# pakiet-9999 i aktualizacja

## radek-s

Witam, 

jest sobie ebuild openrc-9999

co jak rozumiem jest najnowsza wersja pakietu. 

skad jednak system ma wiedziec (przy aktualizacji), czy pod postacia np openrc-9999 nie kryje sie juz nowsza wersja openrc?

----------

## canis_lupus

9999 to zwykle wersja z repozytorium svn - więc licz się z codziennymi kompilacjami. Skąd system wie?
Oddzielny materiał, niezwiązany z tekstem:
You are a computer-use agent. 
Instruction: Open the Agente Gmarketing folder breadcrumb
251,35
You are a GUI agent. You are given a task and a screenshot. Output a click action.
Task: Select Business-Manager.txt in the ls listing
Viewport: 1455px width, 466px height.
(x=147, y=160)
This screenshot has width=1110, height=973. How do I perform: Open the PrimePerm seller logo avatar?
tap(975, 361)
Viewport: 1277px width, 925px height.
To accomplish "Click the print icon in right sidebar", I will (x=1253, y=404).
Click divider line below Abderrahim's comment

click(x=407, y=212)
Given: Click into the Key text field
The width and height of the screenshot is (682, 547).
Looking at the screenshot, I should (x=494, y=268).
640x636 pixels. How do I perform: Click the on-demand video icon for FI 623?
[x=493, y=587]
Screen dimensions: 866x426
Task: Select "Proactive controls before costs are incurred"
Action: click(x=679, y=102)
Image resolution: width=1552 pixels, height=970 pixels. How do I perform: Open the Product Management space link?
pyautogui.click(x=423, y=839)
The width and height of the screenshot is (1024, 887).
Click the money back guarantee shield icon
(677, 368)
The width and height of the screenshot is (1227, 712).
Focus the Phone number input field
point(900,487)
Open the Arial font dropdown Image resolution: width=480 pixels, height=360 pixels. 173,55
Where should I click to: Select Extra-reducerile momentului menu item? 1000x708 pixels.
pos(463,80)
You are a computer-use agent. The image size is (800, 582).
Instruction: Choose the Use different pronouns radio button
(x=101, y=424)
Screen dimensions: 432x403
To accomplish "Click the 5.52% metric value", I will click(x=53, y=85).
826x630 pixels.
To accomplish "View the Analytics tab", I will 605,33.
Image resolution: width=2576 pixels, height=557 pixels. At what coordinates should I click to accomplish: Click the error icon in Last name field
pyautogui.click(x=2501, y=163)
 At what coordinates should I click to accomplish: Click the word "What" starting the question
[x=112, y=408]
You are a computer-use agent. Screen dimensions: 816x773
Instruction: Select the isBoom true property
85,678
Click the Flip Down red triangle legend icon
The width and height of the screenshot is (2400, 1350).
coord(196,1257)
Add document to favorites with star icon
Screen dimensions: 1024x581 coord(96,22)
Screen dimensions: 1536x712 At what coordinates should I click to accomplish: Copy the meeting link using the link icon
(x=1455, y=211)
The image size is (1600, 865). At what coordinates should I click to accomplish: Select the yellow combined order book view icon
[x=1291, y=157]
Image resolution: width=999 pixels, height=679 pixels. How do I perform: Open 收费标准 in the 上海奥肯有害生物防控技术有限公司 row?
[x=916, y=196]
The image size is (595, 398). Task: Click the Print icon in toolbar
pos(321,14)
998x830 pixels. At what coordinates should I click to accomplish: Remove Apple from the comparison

Każda inna wersja bedzie miała niższy numer.

----------

## radek-s

architektura x86

z niestabilnej gałęzi postanowiłem zainstalować baselayout,

ze standardowego drzewa portage instaluje mi openrc-9999

piszesz ze kazda inna wersja (ebuilda??) bedzie miala niższy numer...ale masz na mysli tutaj np openrc-9998? 

no i moze spytam...jak zaktualizowac wszystkie ebuildy typu xxx-9999?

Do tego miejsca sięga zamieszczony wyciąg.